I recalled my own English teacher, Mr. X. Lee, who, almost oblivious of the 30 students before him, held a shut copy of Hamlet and, eyes on the back wall, recited the play while we followed along in our texts.

I cannot recite the play. Not yet. But someday…

I chose instead to read Act 1 aloud with my students following along.

While I won’t burden my students with these thoughts, this latest re-reading has led me to ponder the character of Fortinbras for a change. I have been told, in the past, that Fortinbras is a character with whom the audience should contrast Hamlet (much like Laertes). But after reading Act I aloud to my Grade 12 class, Fortinbras and Hamlet seem almost identical. As shadows or reflections of each other.

Obviously there is the similarity in their circumstances: each the son of a dead king and still without any throne. In Act I Scene ii, lines 32,37, Claudius himself makes it clear that Fortinbras’ uncle, Old Norway, has slipped onto the throne ahead of his nephew. But I think too that there is a similarity in the nature of the Princes’ characters.

Rather than being the man of action that I had been previously led to believe of him, it is apparent that Fortinbras has been waiting 30 years to get the revenge he seeks (see the Grave-digger’s calculation in V,i,164). (Thirty years! Hamlet would actually appear positively speedy by comparison!) Of course, Claudius scoffs at the idea that Fortinbras has waited until Denmark is “disjoint and out of frame” (I,ii,20), but the king is wrong and both Hamlet and Fortinbras accurately recognize that there is “some strange eruption to the state” (I,i,80), that “something is rotten in the state of Denmark” (I,iv,99), and that “the time is out of joint” (I,v,206).

I believe the Prince of Norway is as wildly popular there as Hamlet is in Denmark. We are told of Hamlet about “the great love the general gender bear him” (IV,vii,20) and about Fortinbras that he is able to, in secret and illegally, raise an army of outlaws, “a list of lawless resolutes” (I,i,109). However, Fortinbras is easily distracted. When Claudius writes a letter to Old Norway, Fortinbras recycles his Danish scheme as a Polish expedition.
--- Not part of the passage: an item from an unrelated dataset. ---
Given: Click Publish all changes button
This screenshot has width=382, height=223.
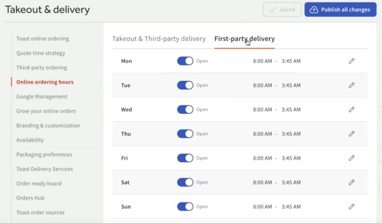Looking at the screenshot, I should point(340,9).
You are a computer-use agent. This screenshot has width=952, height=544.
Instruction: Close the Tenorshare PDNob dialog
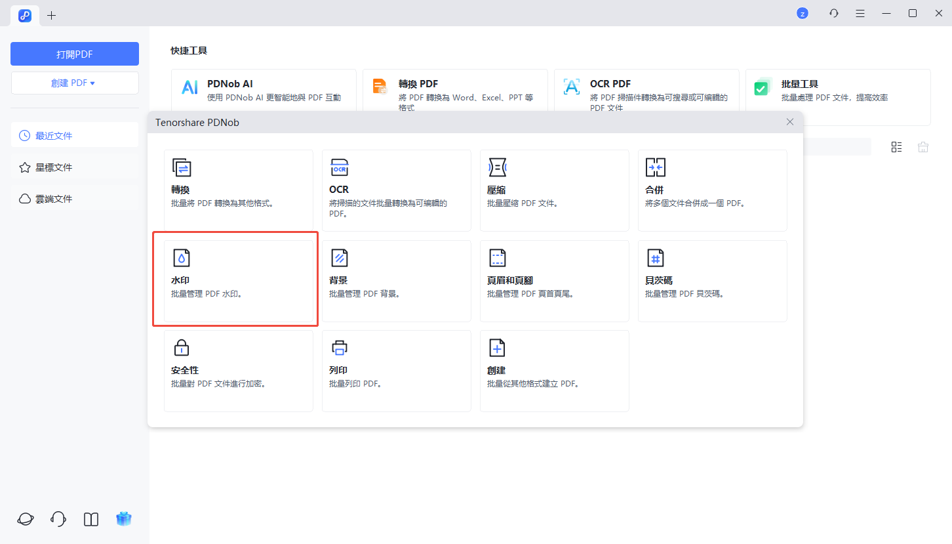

Ultimately, of course, it is Hamlet’s actions that litter the stage with corpses and allow Fortinbras to slide onto a vacant throne. Still, Hamlet has recognized in Fortinbras a kindred spirit, and ‘gives him his dying voice’ (V,ii,375), approving of Fortinbras ruling in Denmark. For his part, Fortinbras requites Hamlet’s praise and says of the dead Danish prince, “For he was likely, had he been put on, / To have proved most royally” (V,ii,421).

Indeed that should be Fortinbras’ hope: for he is incapable of governing in any manner different from Hamlet; they are simply too identical, and Fortinbras should hope that it is a royal disposition he himself possesses.